Antacids and sucralfate act by mixing with and neutralizing the gastric contents or by directly coating the gastric mucosa. Because the enlarging uterus may divide the stomach into antral and fundal pouches, complete mixing of gastric contents is unlikely.115 Therefore these agents may fail to provide prophylaxis against gastric ulceration. Histamine-receptor blockers such as cimetidine and ranitidine are category B medications, as are the proton pump inhibitors, and are the medications of choice in pregnant critically ill patients to reduce the risk of gastrointestinal hemorrhage.

Nutrition

Total parenteral nutrition (TPN) has been used in pregnant patients for extended periods for disorders such as inflammatory bowel disease, esophageal stricture, and malignancy. Its use in acute malnutrition associated with critical illness is less well described.116 Animal studies find that the mother is favored over the fetus during starvation, and in human beings maternal body stores are maintained at the expense of fetal growth during semistarvation.3 For these reasons, aggressive and early nutritional support should be instituted. Patients who have not resumed normal oral intake within 3 days of the onset of critical illness should receive nutritional support. The gut should be used if possible, and feedings given as a bolus by nasogastric tube or as infusions by a soft duodenal feeding tube. Caloric requirements during pregnancy are close to 40 kcal/(kg/d). Sepsis, trauma, burns, and recent surgery are likely to increase this requirement. If severe liver disease is not present, it is recommended that 1.5 g/(kg/d) of protein be given and that approximately 20% of calories be provided as lipids. A variety of enteral feeding supplements can meet these goals at tolerable infusion rates. Finally, electrolyte disorders are common in these patients, and careful attention must be paid to serum calcium, phosphate, and magnesium levels, with additional supplements given as necessary.

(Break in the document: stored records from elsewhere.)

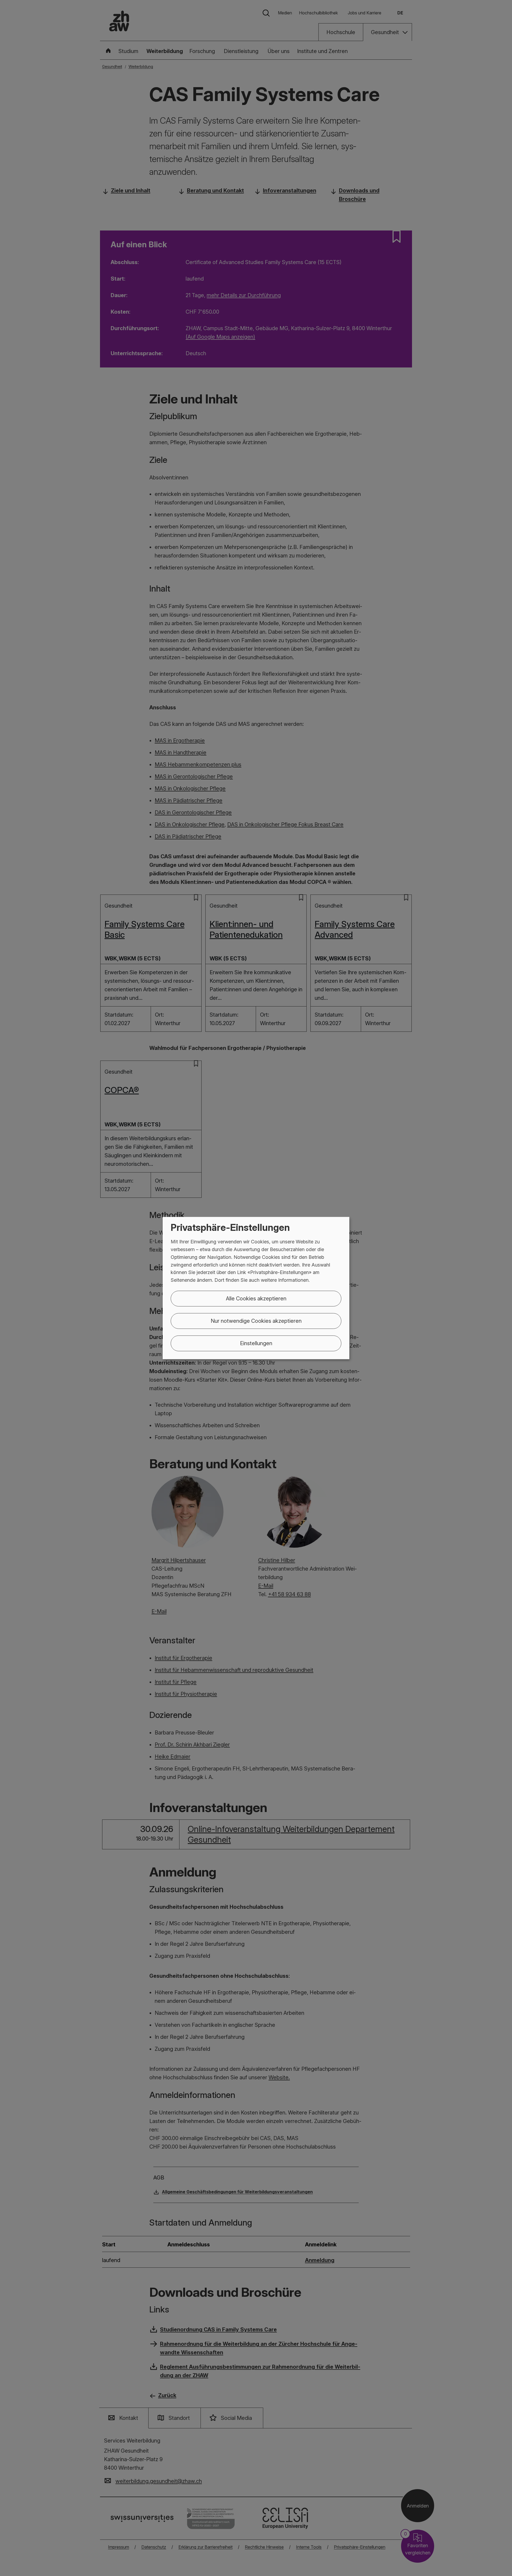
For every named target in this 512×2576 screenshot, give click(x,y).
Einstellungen (256, 1343)
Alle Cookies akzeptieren (256, 1298)
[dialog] (256, 1288)
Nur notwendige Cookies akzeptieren (256, 1321)
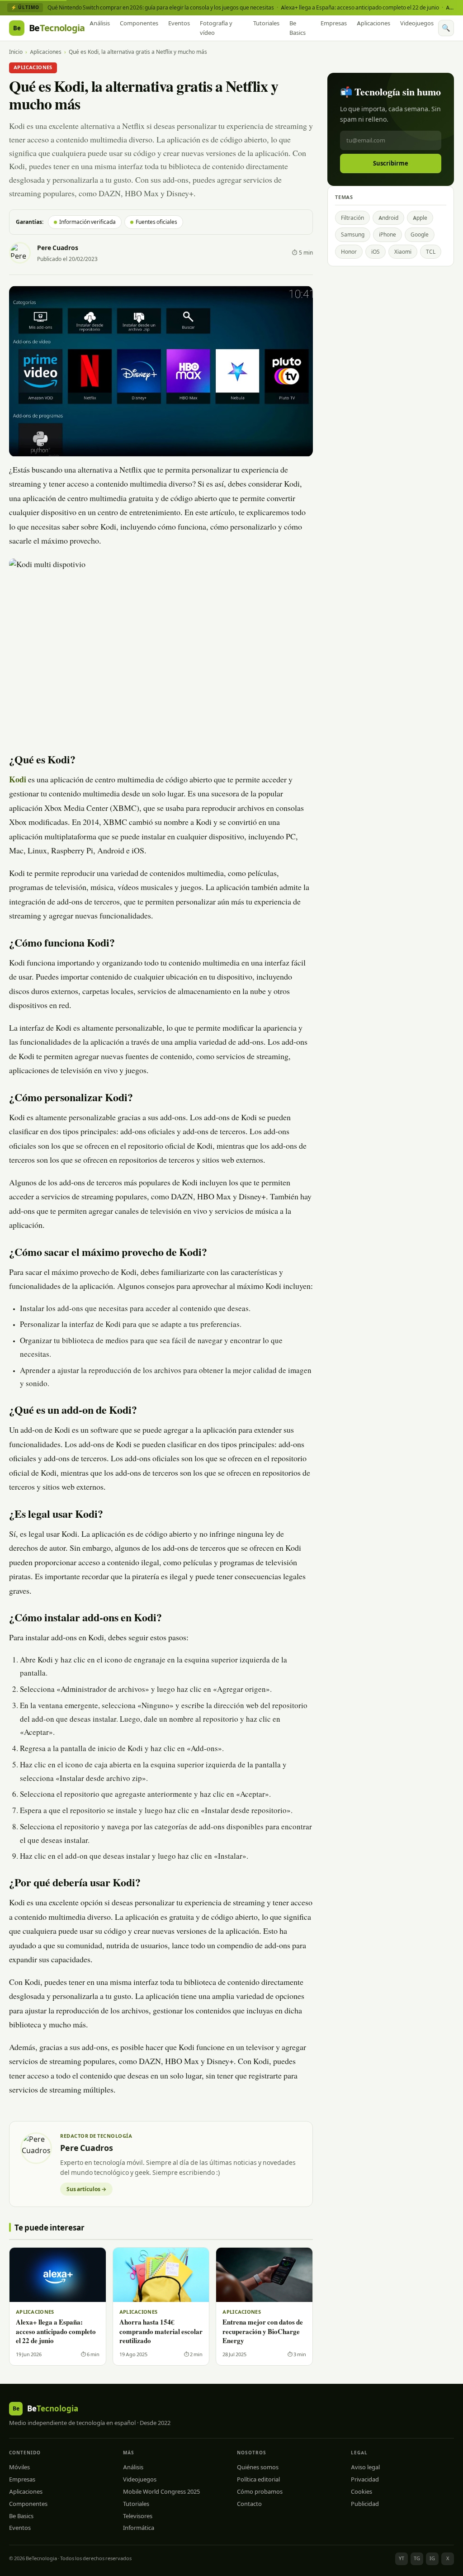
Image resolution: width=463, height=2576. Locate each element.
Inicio (16, 51)
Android (388, 217)
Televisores (137, 2515)
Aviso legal (365, 2467)
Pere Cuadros (57, 248)
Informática (138, 2527)
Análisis (100, 23)
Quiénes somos (258, 2467)
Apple (420, 217)
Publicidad (365, 2503)
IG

Patients who do not tolerate enteral feeding will require TPN. The same guidelines for total calories and for the distribution of calories among lipids, carbohydrates, and protein can be used. There is a theoretical concern that the use of intravenous fat emulsions in pregnancy could result in placental infarction due to fat emboli.117 However, this complication has not been reported and fat emulsions are used in our institution.

FDA Drug Classification

Since pregnant patients being treated for critical illness may require multiple pharmacologic interventions, intensivists in the United States should be aware of the Food and Drug Administration use-in-pregnancy ratings. Commonly prescribed medications in the intensive care unit are listed in Table 105-16. Category A drugs are those that have undergone adequate controlled studies in pregnant women and have not demonstrated a risk to the fetus. Category B drugs are those with no evidence of fetal risk in human beings (if animal studies demonstrate risk, human findings do not, or if human studies are inadequate, animal findings are negative). Category C agents are those in which risk cannot be ruled out (human studies are lacking, and animal studies are either positive for fetal risk or lacking; still, potential benefits may outweigh risk). Category D includes agents with positive evidence of fetal risk by virtue of investigational or postmarketing human data (still, in critical illness potential benefits may outweigh risks). Category X includes drugs contraindicated in pregnancy.